Maybe it's interesting in the future: Google Speech Recognition and Synthesis APIs

roboticslab-uc3m / speech

Text To Speech (TTS) and Automatic Speech Recognition (ASR).

https://robots.uc3m.es/speech/

GNU Lesser General Public License v2.1

4 stars 4 forks source link

Maybe it's interesting in the future: Google Speech Recognition and Synthesis APIs #28

Closed rsantos88 closed 2 years ago

rsantos88 commented 5 years ago

It can be interesting as an on-line procedure to speech recognition and speak using Google Speech Recognition and Synthesis APIs (improving a better recognition without having to configure a dictionary and pronunciation in English more clearly): https://github.com/robotology/yarp.js/tree/master/examples/speech_recognition

PeterBowman commented 5 years ago

This application uses the Google Speech Recognition and Synthesis APIs available for Google Chrome (not Firefox yet!) to:

I recall that in-browser voice recognition was causing trouble in asibot-main (currently webInterface in asibot-hmi) due to Chrome having dropped support for that. Last commit was three years ago, so I wonder whether this is still an issue.

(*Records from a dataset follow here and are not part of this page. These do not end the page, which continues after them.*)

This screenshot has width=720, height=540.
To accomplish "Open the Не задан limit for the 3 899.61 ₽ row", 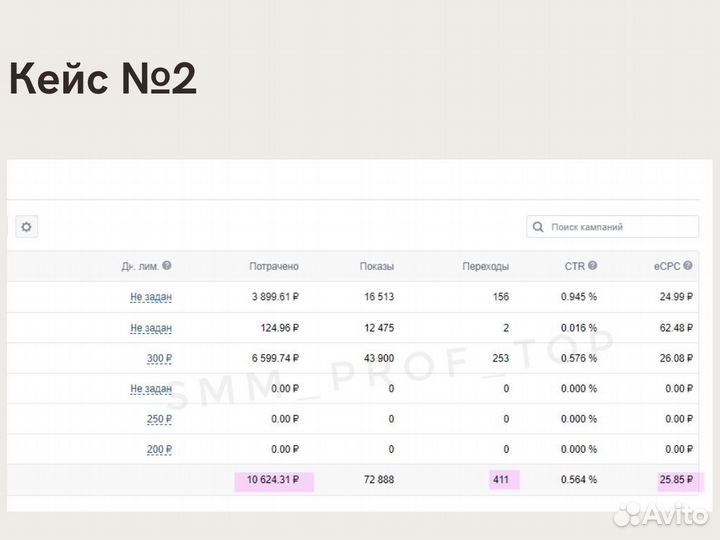I will click(x=151, y=297).
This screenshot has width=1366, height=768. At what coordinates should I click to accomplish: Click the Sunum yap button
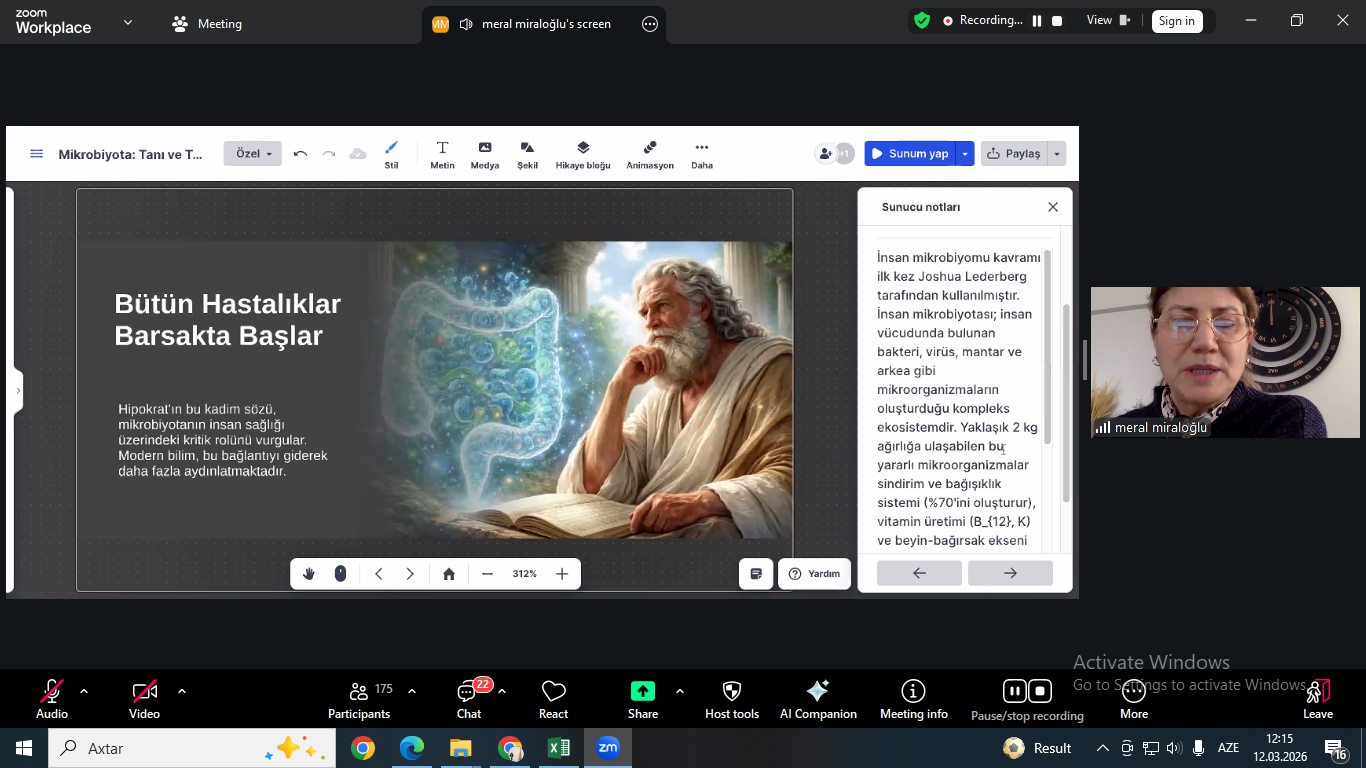[909, 154]
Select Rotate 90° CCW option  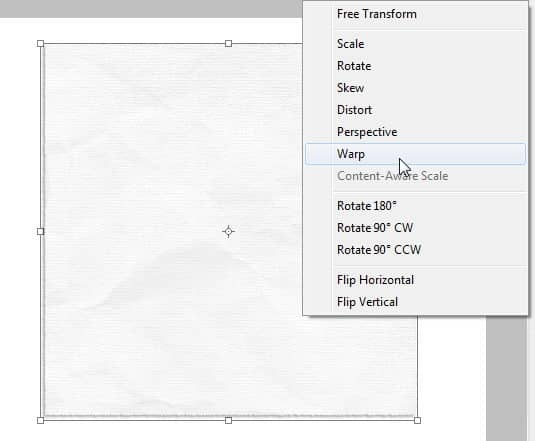(x=415, y=250)

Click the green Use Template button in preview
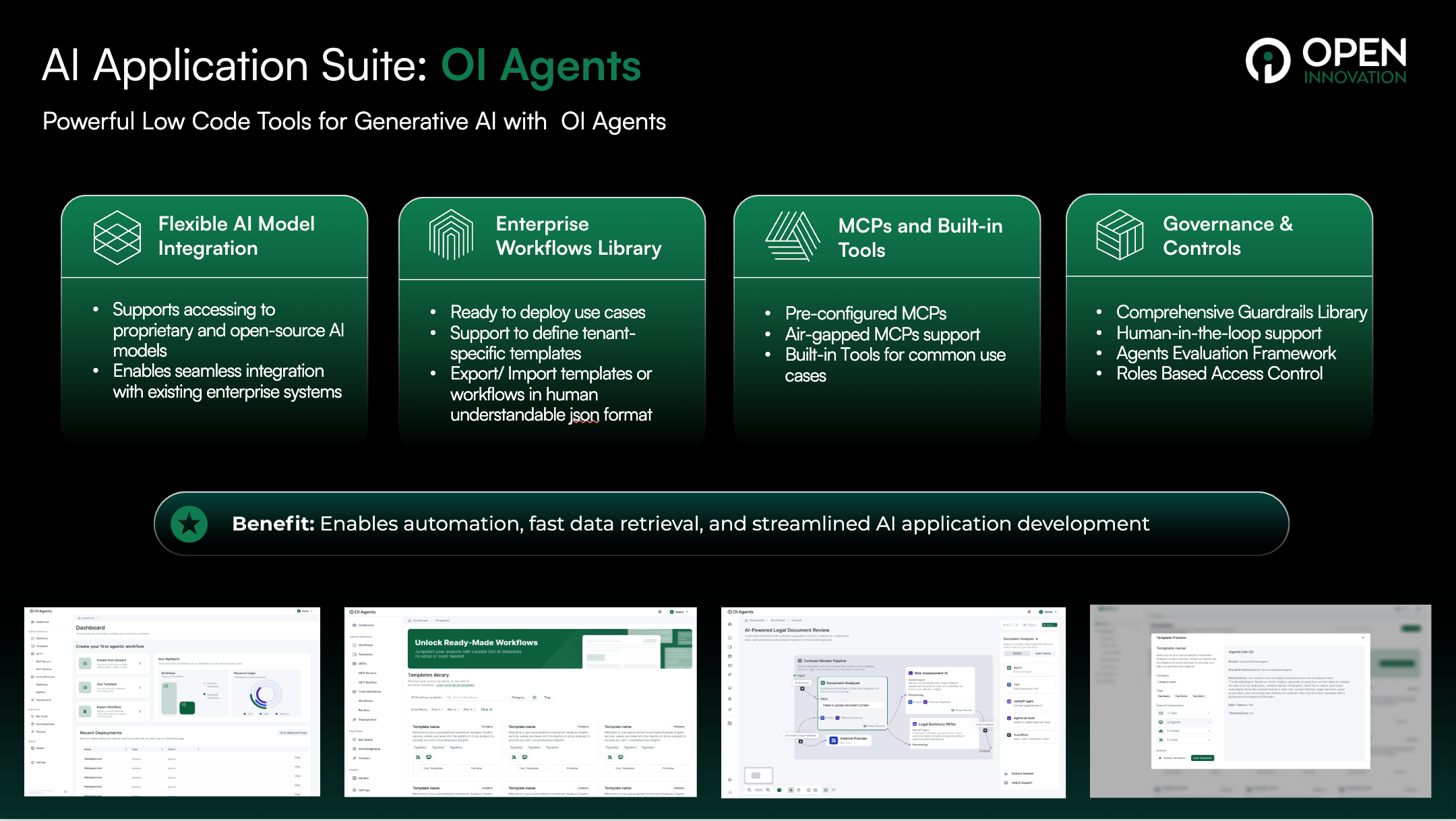pyautogui.click(x=1202, y=758)
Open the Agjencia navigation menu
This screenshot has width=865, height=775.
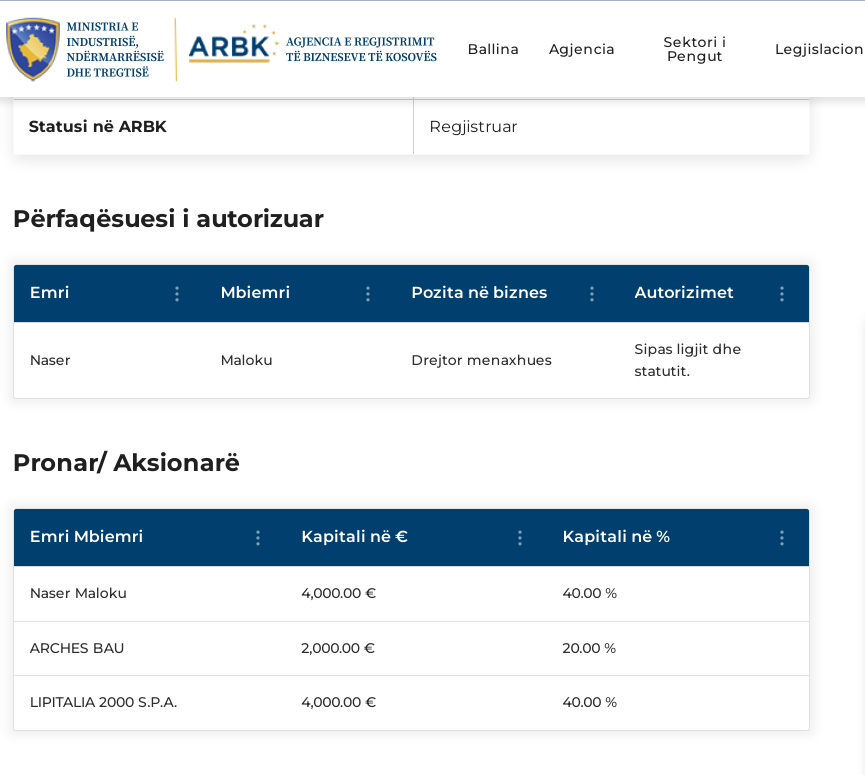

jgvictores commented 5 years ago

We've had issues depending on a reliable Internet connection during conferences (e.g. ASIBOT and TEO) and contests (yes, for TIAGo, see private issue) it's officially legal). Therefore, IHMO, I'd prefer to focus on offline solutions.

However, I've opened a Similar and Related Projects with this information at https://github.com/roboticslab-uc3m/speech/commit/87fcab140e62b1448e7e9151df578dfb6e4b13bd (as we already had at kinematics-dynamics and other repos). ^^

dpriver commented 5 years ago

To contribute with my 2 cents.

If you are interested, the Kaldi Speech Recognition Toolkit implements the current state-of-the-art architectures for Speech Recognition. I am actually working with that and the WER on the librispeech Corpus is around 6 (I have not tried any other Corpus). Another good think is that you will have complete control over the system and the models, and that it is executed offline, so you don't have to care about the network connection.

Executing on neither TIAGo nor TEO will guarantee real time performance, but the response time will probably be good enough for most cases.

The biggest drawback is that it requires a high level of expertise to build a system based on Kaldi, and probably a lot of hours of development, so you would need someone working exclusively on that for some time... I think there are ready-to-use kaldi based implementations out there. Maybe is worth looking for something like that.

jgvictores commented 5 years ago

If you are interested, the Kaldi Speech Recognition Toolkit implements the current state-of-the-art architectures for Speech Recognition. I am actually working with that and the WER on the librispeech Corpus is around 6 (I have not tried any other Corpus). Another good think is that you will have complete control over the system and the models, and that it is executed offline, so you don't have to care about the network connection.

Ref added at https://github.com/roboticslab-uc3m/speech/commit/760b1c1adb8ab306d2cb83f92ff2eff4fba36947, thanks!

PeterBowman commented 2 years ago

Not doing per "if it works, don't touch it" and https://github.com/roboticslab-uc3m/speech/issues/8#issuecomment-968270204.

PeterBowman commented 1 year ago

Actually doing it per "yeah, we have an ASR, but it's so bad it hurts" through Vosk (which uses Kaldi under the hood): 2dd945939c7142d374912b4a5a5dee130724872c. However, this solution is entirely offline and performs quite nicely with small (~50 MB) models.